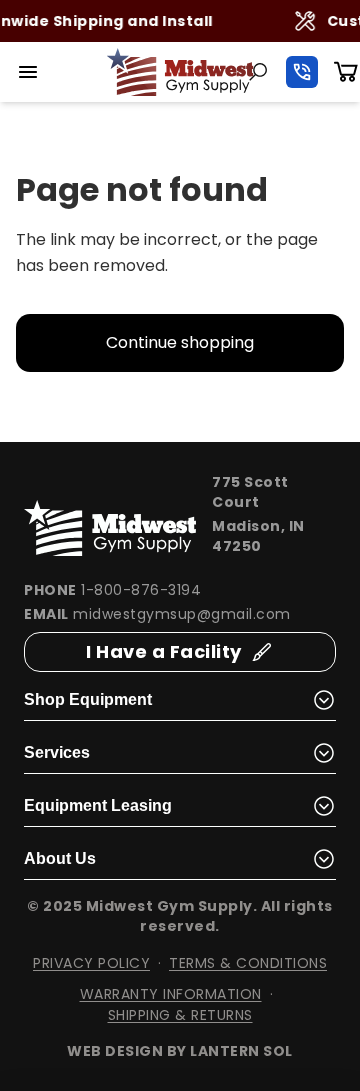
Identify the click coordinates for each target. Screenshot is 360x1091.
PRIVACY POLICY (91, 963)
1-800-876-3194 (141, 590)
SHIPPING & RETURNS (180, 1015)
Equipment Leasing (98, 805)
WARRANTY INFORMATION (171, 994)
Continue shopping (180, 342)
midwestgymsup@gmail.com (182, 614)
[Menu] (28, 72)
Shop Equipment (88, 699)
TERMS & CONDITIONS (248, 963)
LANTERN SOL (241, 1051)
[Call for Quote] (302, 72)
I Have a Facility (164, 651)
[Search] (258, 72)
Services (57, 752)
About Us (60, 858)
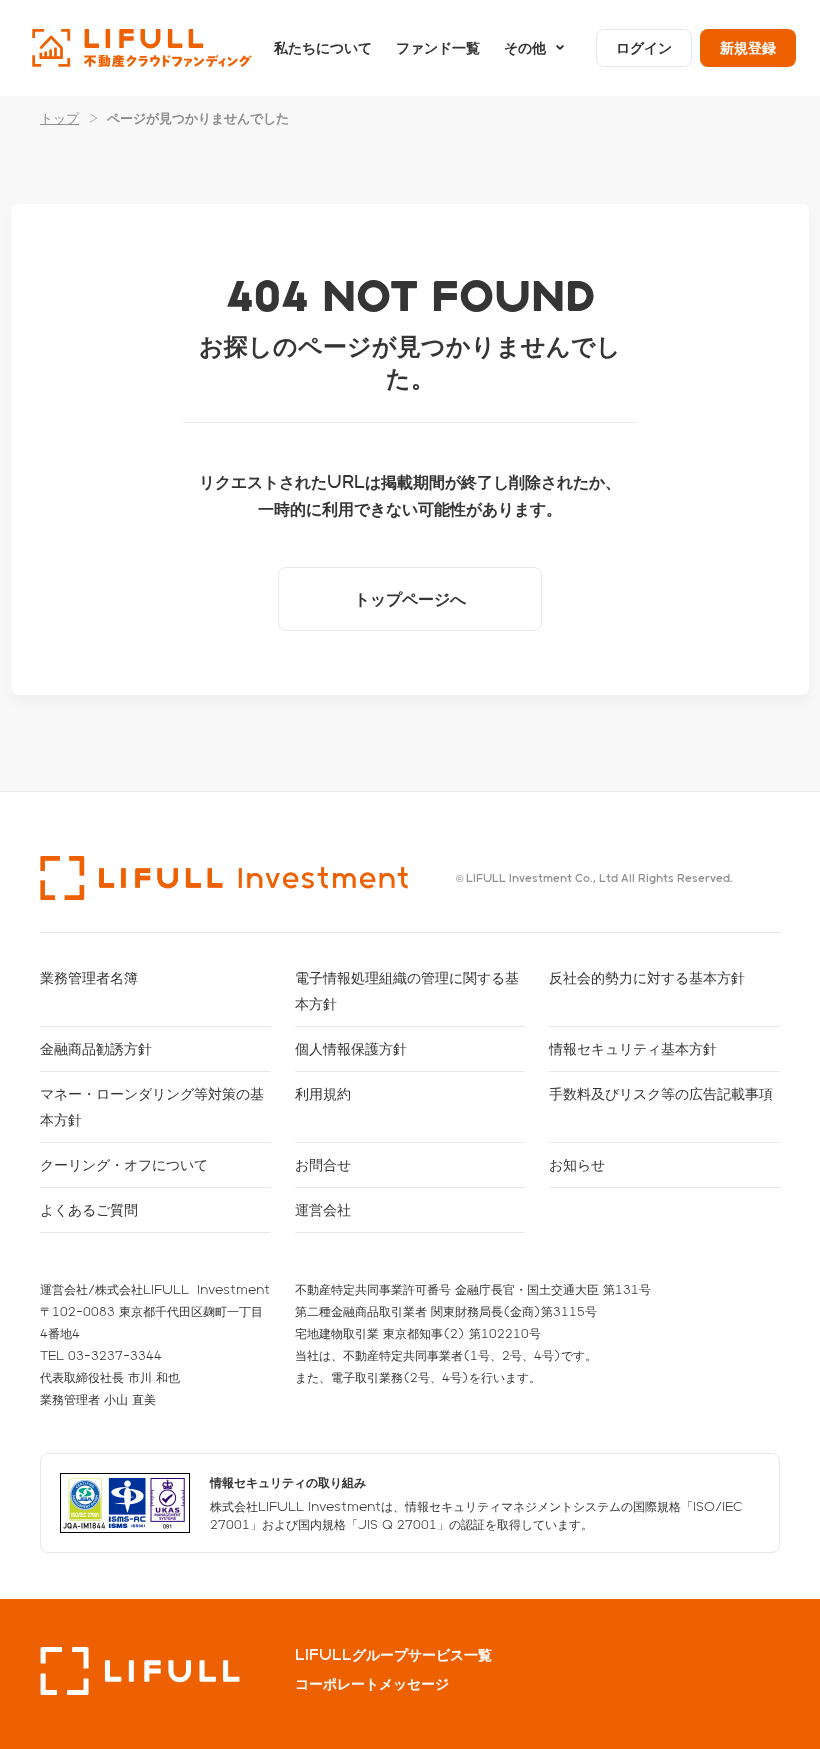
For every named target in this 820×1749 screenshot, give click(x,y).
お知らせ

EXERCISE PROMPT>
Copy out the lines of the records above in which the string "target" appears.

EXERCISE RESULT>
Identify the click coordinates for each target. Screenshot is 360x1091.
For every named target in this 820×1749 screenshot, give click(x,y).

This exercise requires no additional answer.